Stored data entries
===============
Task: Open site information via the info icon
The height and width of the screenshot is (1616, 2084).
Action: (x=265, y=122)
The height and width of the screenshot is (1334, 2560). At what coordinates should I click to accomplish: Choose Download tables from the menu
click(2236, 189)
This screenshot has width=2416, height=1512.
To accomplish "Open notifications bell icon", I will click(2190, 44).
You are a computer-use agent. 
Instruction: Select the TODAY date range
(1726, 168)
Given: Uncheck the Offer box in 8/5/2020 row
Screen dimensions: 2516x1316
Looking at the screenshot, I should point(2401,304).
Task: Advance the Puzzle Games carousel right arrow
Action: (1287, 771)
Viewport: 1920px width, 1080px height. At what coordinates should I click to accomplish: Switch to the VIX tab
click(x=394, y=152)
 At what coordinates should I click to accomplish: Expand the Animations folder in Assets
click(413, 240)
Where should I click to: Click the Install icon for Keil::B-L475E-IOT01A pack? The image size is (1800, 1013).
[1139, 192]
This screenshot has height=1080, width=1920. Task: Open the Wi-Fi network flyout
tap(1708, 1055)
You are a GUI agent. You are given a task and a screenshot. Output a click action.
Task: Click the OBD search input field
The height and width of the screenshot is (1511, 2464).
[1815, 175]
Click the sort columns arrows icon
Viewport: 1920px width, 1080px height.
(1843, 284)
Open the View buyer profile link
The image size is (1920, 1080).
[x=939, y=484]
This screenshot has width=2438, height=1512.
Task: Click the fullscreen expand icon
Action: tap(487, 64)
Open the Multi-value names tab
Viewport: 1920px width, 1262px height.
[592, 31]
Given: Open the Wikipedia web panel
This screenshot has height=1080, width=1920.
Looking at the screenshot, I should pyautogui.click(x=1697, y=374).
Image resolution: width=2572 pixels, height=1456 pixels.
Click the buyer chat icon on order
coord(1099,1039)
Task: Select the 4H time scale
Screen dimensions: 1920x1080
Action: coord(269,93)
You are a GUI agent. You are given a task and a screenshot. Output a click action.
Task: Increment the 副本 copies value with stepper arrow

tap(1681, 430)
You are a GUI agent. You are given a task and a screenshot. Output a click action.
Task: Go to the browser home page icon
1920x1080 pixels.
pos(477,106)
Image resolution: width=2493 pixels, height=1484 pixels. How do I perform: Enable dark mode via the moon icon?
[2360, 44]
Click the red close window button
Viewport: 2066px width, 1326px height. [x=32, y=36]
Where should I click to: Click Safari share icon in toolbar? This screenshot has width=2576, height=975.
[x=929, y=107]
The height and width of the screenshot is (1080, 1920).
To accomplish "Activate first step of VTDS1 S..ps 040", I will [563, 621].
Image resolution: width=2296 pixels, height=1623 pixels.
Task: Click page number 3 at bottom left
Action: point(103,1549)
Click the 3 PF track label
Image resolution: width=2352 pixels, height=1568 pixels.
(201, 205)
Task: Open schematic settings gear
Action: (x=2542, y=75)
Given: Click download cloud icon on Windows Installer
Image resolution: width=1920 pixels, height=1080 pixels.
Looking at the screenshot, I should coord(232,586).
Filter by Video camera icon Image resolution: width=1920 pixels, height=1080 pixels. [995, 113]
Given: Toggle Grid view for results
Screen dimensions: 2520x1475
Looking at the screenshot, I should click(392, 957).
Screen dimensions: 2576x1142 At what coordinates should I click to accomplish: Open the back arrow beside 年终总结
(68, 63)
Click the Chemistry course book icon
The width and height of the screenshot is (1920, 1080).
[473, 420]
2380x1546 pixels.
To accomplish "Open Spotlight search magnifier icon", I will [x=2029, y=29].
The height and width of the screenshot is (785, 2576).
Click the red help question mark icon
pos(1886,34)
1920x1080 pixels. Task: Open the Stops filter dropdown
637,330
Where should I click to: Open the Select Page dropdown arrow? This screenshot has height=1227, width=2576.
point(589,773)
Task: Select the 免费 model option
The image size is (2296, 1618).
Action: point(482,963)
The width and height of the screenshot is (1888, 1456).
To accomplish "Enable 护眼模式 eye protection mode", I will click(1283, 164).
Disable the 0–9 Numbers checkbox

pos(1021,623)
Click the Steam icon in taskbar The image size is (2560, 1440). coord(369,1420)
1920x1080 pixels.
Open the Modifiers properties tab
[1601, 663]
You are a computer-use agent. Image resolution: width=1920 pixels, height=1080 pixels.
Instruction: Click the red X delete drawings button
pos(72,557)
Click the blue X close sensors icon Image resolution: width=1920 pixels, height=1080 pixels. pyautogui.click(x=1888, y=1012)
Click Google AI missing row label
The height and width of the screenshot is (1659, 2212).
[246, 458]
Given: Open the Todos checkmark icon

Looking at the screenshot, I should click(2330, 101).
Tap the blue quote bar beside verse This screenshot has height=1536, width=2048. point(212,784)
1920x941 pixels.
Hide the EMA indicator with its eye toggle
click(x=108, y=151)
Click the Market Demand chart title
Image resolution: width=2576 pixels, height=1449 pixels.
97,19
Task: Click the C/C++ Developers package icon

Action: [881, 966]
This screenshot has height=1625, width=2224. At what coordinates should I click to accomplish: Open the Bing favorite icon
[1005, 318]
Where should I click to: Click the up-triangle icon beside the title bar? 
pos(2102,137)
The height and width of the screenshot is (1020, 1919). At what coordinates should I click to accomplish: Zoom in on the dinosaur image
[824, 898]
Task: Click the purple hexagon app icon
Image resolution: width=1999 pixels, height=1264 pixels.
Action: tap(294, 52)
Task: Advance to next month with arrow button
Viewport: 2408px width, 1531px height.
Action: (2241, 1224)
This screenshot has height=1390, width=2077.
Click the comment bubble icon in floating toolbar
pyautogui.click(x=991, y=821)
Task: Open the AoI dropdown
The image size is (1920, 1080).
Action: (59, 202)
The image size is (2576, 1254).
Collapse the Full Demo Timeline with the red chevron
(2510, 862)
===============
▸ WHAT THIS TASK INVOLVES
The lines to output run from the one containing "This screenshot has height=1390, width=2077." to the last line of the entries; give them back exactly.

▸ WRITTEN RESPONSE
This screenshot has height=1390, width=2077.
Click the comment bubble icon in floating toolbar
pyautogui.click(x=991, y=821)
Task: Open the AoI dropdown
The image size is (1920, 1080).
Action: (59, 202)
The image size is (2576, 1254).
Collapse the Full Demo Timeline with the red chevron
(2510, 862)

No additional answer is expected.